→ TAREFAS:
• a. Responda com base no texto sobre industrialização por encomenda:
(i) Que insumos a Consulente adquire em parcela substancial?
(ii) Qual parcela dos insumos o encomendante envia à Consulente?
(iii) Na acepção clássica da industrialização por conta de terceiro, o que cabe essencialmente ao industrializador fornecer?
• b. Por que, segundo o texto sobre industrialização por encomenda, a resposta parte da premissa de que a operação consultada é uma industrialização por encomenda? Explique em até três frases.
• c. Dê continuidade ao texto sobre industrialização por encomenda a partir do ponto em que ele termina.

→ TEXTO PARA LEITURA:
%%

13. Registre-se, em prosseguimento, que considerando o relato da Consulente, especialmente a informação de que adquire parcela substancial dos insumos (cavacos de madeira) empregados na industrialização por ela realizada, esta resposta adotará a premissa de que a operação objeto da consulta enquadra-se como operação de industrialização por encomenda, uma vez que o encomendante envia à Consulente apenas uma pequena parcela (água) dos insumos utilizados no processo.
13.1. Isso porque, conforme entendimento já apresentado em diversos precedentes deste órgão consultivo, não é toda industrialização por encomenda que pode ser classificada como uma industrialização por conta de terceiro, sendo esta uma espécie daquele gênero. Desse modo, tendo o instituto da industrialização por conta de terceiro uma abrangência mais restrita, não é toda e qualquer industrialização por encomenda que pode se valer da disciplina legal dos artigos 402 e seguintes do RICMS/2000.
13.2. Com efeito, na acepção clássica do instituto da industrialização por conta de terceiro, visualizou-se a situação de o autor da encomenda fornecer todas — ou, senão, ao menos, as principais — matérias-primas empregadas na industrialização, enquanto ao industrializador cabe o fornecimento essencialmente da mão de obra, apenas com eventual acréscimo de alguma matéria-prima secundária. E essa é a hipótese normatizada pelos artigos 402 e seguintes do RICMS/2000.
13.3. Diferentemente, nos casos de industrialização por encomenda, em que o industrializador adquire por conta própria as matérias-primas substanciais a serem aplicadas na industrialização, sem intermédio do autor da encomenda, não há que se falar na sistemática dos artigos 402 e seguintes do RICMS/2000, recaindo-se nas regras ordinárias do ICMS. É relevante frisar, nesse ponto, que no caso em análise o encomendante envia para a Consulente a água utilizada no processo.

%%

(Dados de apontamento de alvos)
%%

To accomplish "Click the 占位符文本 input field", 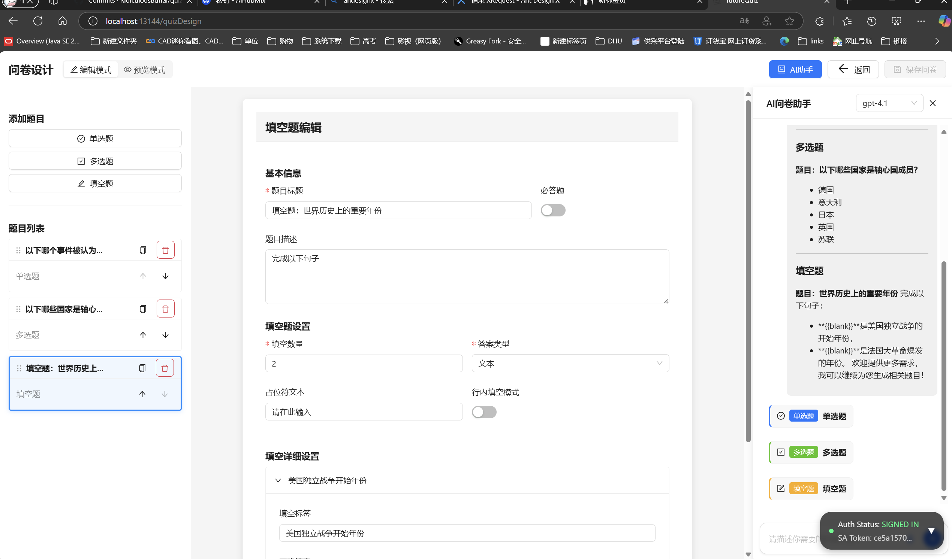I will [x=364, y=412].
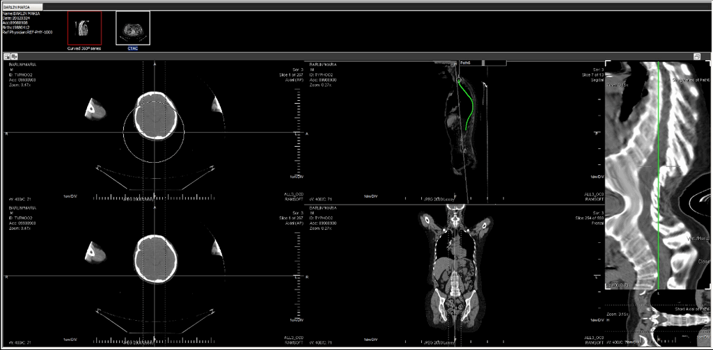Click the green vertical line in straightened spine view
This screenshot has height=350, width=713.
point(658,174)
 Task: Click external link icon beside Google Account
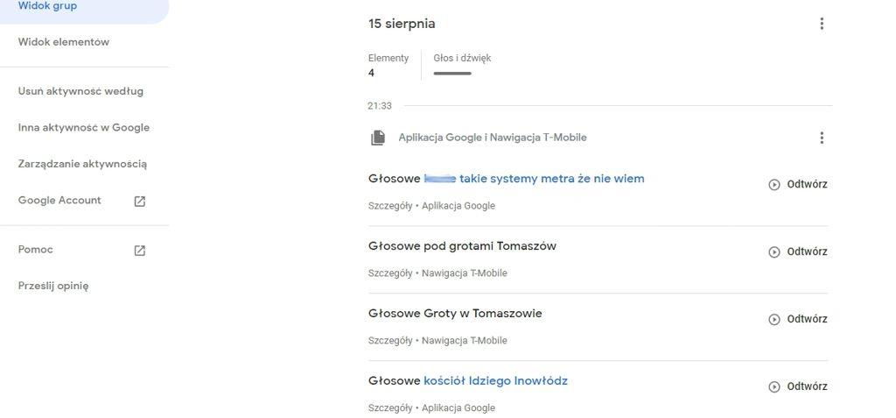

%%

→ RESPOSTAS:
• a.
(i) Cavacos de madeira.
(ii) A água utilizada no processo.
(iii) A mão de obra, apenas com eventual acréscimo de alguma matéria-prima secundária.

• b. A Consulente adquire parcela substancial dos insumos empregados na industrialização, os cavacos de madeira. O encomendante, por sua vez, envia a ela apenas uma pequena parcela desses insumos, a água.

• c.
13.4. Ademais, ressalte-se mais uma vez que a preponderância dos insumos enviados pelo encomendante, em relação ao custo, é imprescindível para que fique de fato caracterizada a industrialização por conta e ordem de terceiros. Nesse sentido, é importante anotar que a presente resposta é dada com base nas informações relatadas pela Consulente, de que adquire o principal insumo utilizado no processo (cavacos de madeira), recebendo do encomendante apenas uma parcela ínfima dos materiais empregados na geração da energia (água).
13.5. O disposto no subitem anterior é de fundamental relevância, uma vez que o escopo da consulta tributária limita-se à solução de dúvidas quanto à interpretação e aplicação da legislação tributária, nos termos apresentados pela Consulente, não servindo como meio hábil para a comprovação de que o relatado corresponde à realidade e, por consequência, como uma certificação de sua validade. Ou seja, a presente resposta será fornecida em tese e somente terá validade caso a operação em análise caracterize-se, de fato, como uma industrialização por encomenda.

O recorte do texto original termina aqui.